= Mary Louise Boehm =

American pianist and painter (1924–2002)

Mary Louise Boehm (July 25, 1924 – November 29, 2002) was an American pianist and painter.

A descendant of Joseph Boehm, a piano-maker active in Vienna during the early 19th century, Mary Louise Boehm was born in Sumner, Iowa, and soon proved to be a child prodigy. She studied with Louis Crowder at Iowa State Teachers College (now the University of Northern Iowa) and subsequently with Robert Casadesus and Walter Gieseking.

Boehm's repertoire and recorded output was notable for works by American composers such as Amy Beach and Ernest Schelling, who are far from mainstream, even now. She also performed and made premiere recordings of works by several early romantic composers such as John Field, Johann Nepomuk Hummel, Johann Peter Pixis, Ignaz Moscheles and Friedrich Kalkbrenner. Her advocacy introduced a generation of music lovers to these neglected composers. She was also interested in performance on period instruments at a time when this was rare.

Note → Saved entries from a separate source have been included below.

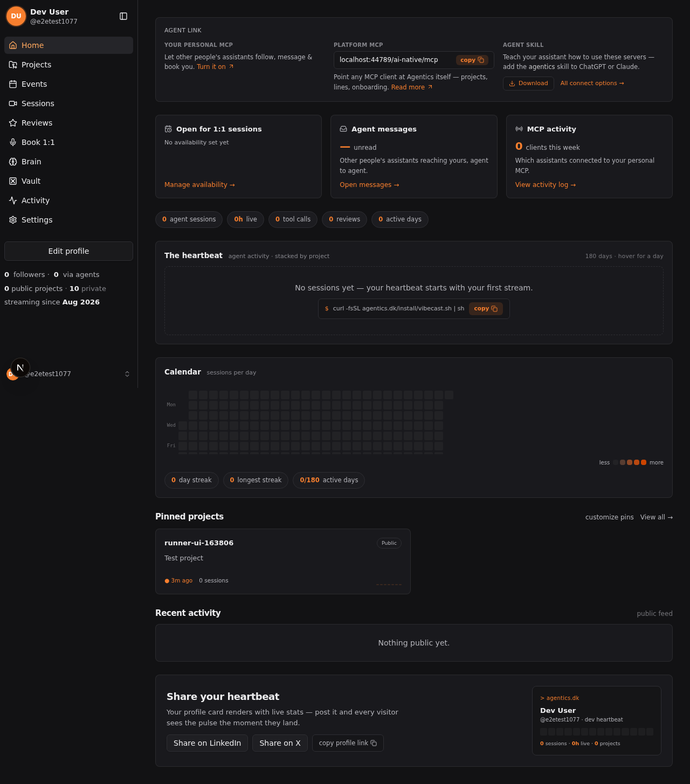This screenshot has width=690, height=784.
Task: Click the Edit profile button
Action: click(68, 251)
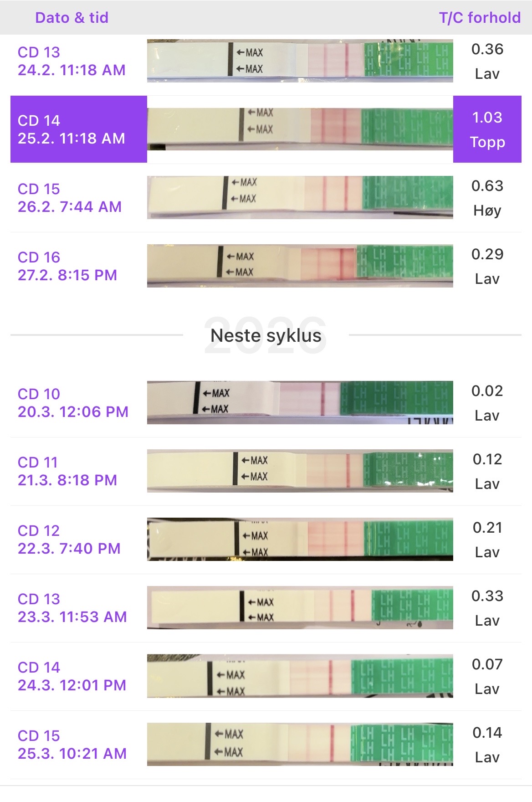Tap the 0.02 Lav ratio reading
The width and height of the screenshot is (532, 802).
[x=487, y=403]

From the 1960s she began painting, working in oils, watercolor and inks. While on concert tours in South America she became interested in textiles, which led to her involvement with weaving, textile design and the complicated field of dye and color chemistries. Eventually she chose batik as a painterly textile medium. She studied the traditional Indonesian batik techniques and pioneered modern adaptations, and had major shows in the United States.

She married the Dutch violinist Kees Kooper with whom she performed regularly. In 2002 she died in Spain. Her sister Pauline Boehm Haga was also a pianist; the Grand Sonata Op. 112 by Moscheles was recorded by the sisters together.